→ **Exercise description**
Render the lines below as a JSON list of strings, one string per line, skipping blank lines and leaving out the pictures.

→ **Records for this task**
★ ★ ★ ★ ★ ★ ★

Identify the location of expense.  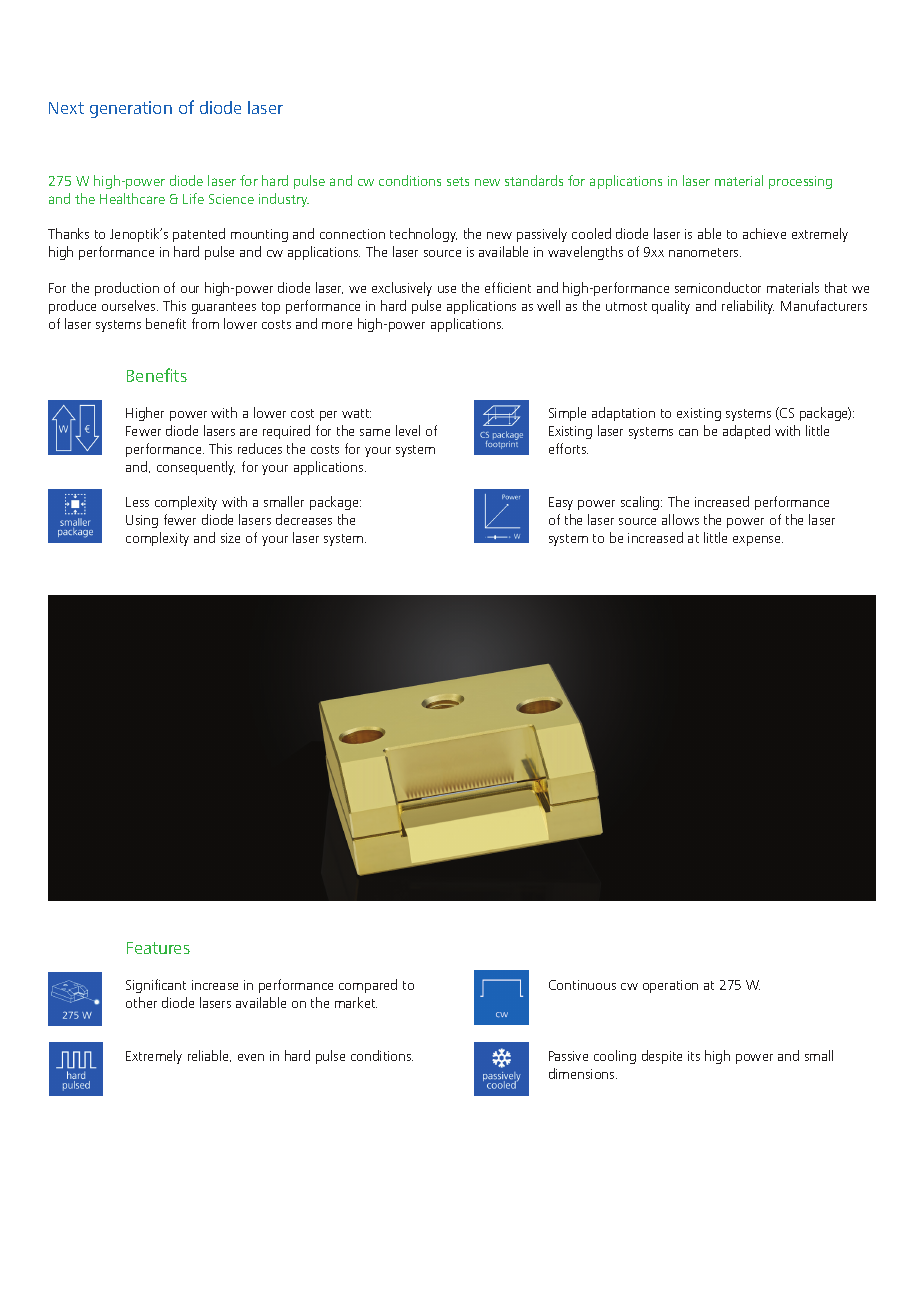
(758, 541).
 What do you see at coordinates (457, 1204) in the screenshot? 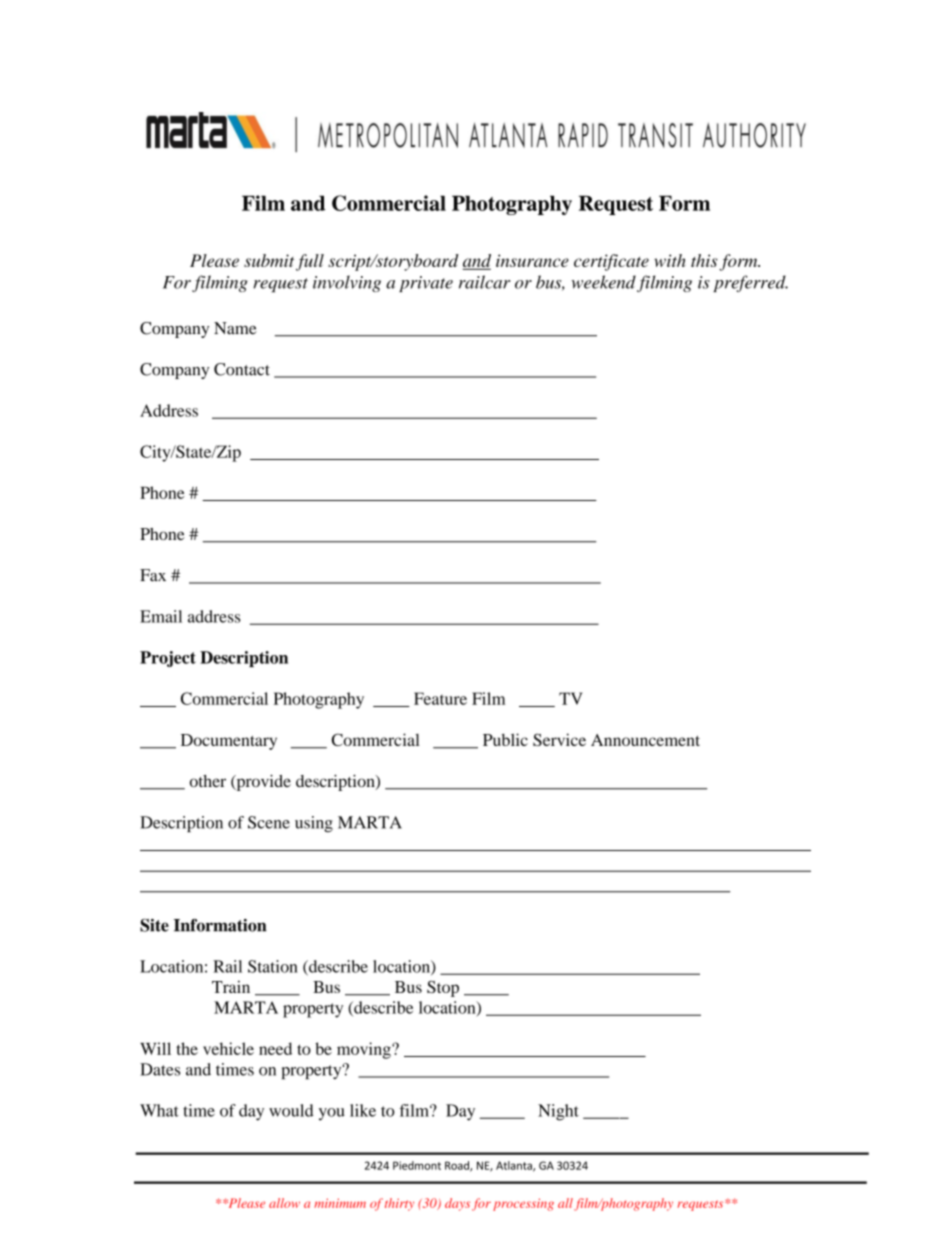
I see `days` at bounding box center [457, 1204].
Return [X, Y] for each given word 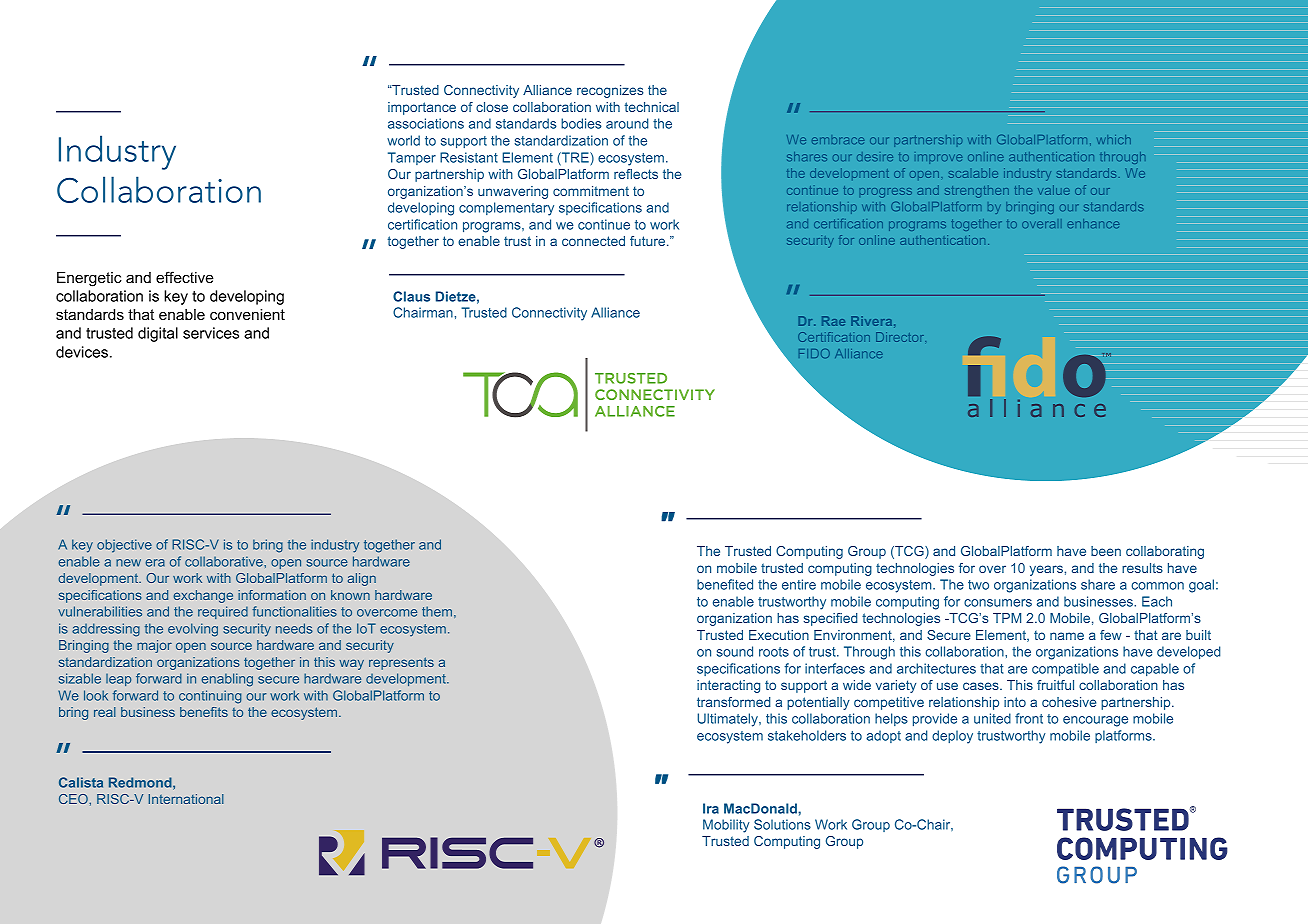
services [211, 333]
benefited [725, 584]
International [186, 799]
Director [901, 337]
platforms [1124, 736]
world [403, 140]
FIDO [814, 353]
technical [651, 107]
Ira [711, 808]
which [1114, 139]
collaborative [225, 561]
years [1046, 570]
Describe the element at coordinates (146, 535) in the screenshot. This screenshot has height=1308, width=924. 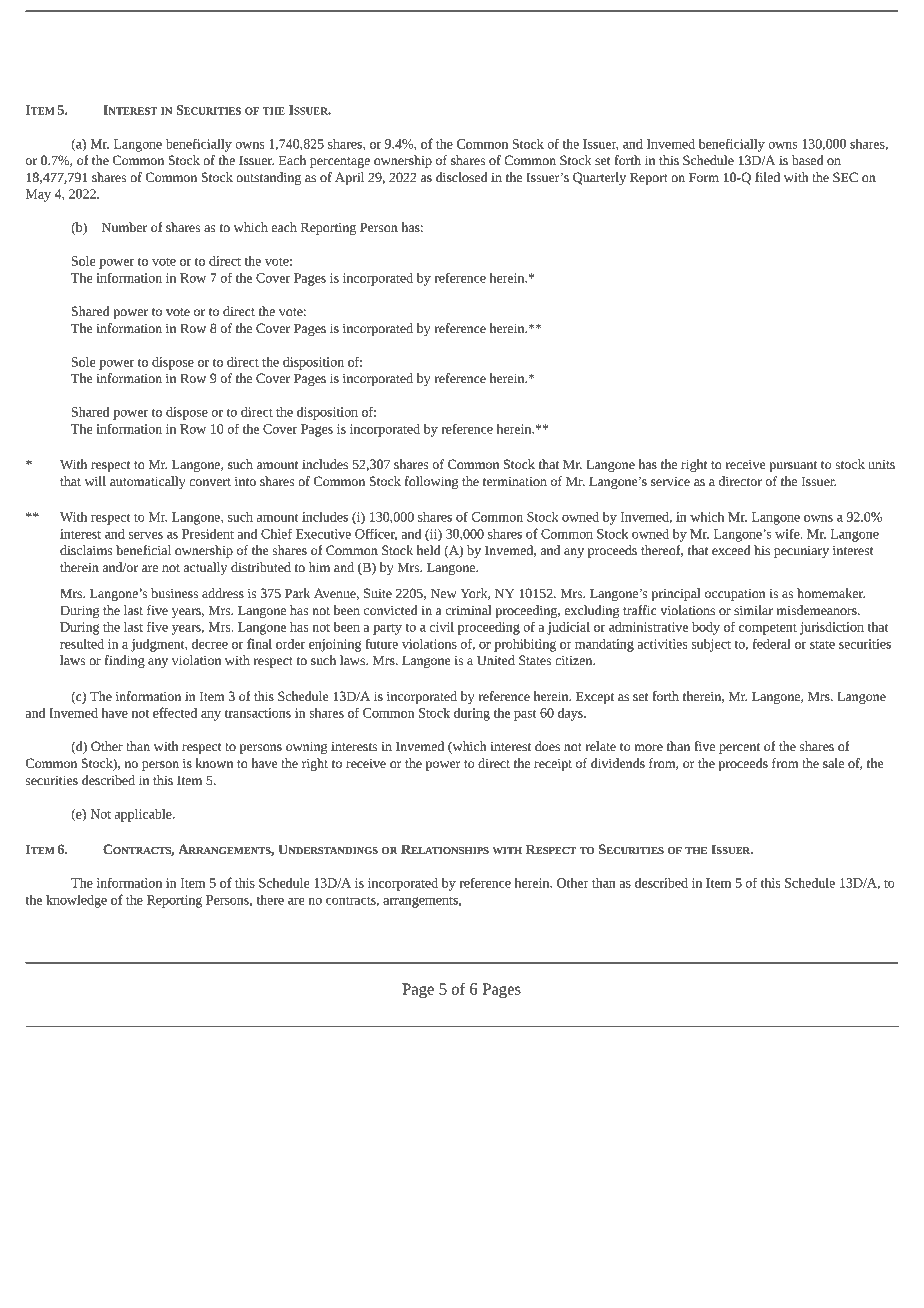
I see `serves` at that location.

★ ★ ★ ★ ★ ★ ★

→ **Written reply**
[
  "Identify the location of expense.  ",
  "(758, 541).",
  " What do you see at coordinates (457, 1204) in the screenshot? ",
  "I see `days` at bounding box center [457, 1204].",
  "Return [X, Y] for each given word ",
  "services [211, 333]",
  "benefited [725, 584]",
  "International [186, 799]",
  "Director [901, 337]",
  "platforms [1124, 736]",
  "world [403, 140]",
  "FIDO [814, 353]",
  "technical [651, 107]",
  "Ira [711, 808]",
  "which [1114, 139]",
  "collaborative [225, 561]",
  "years [1046, 570]",
  "Describe the element at coordinates (146, 535) in the screenshot. This screenshot has height=1308, width=924. ",
  "I see `serves` at that location."
]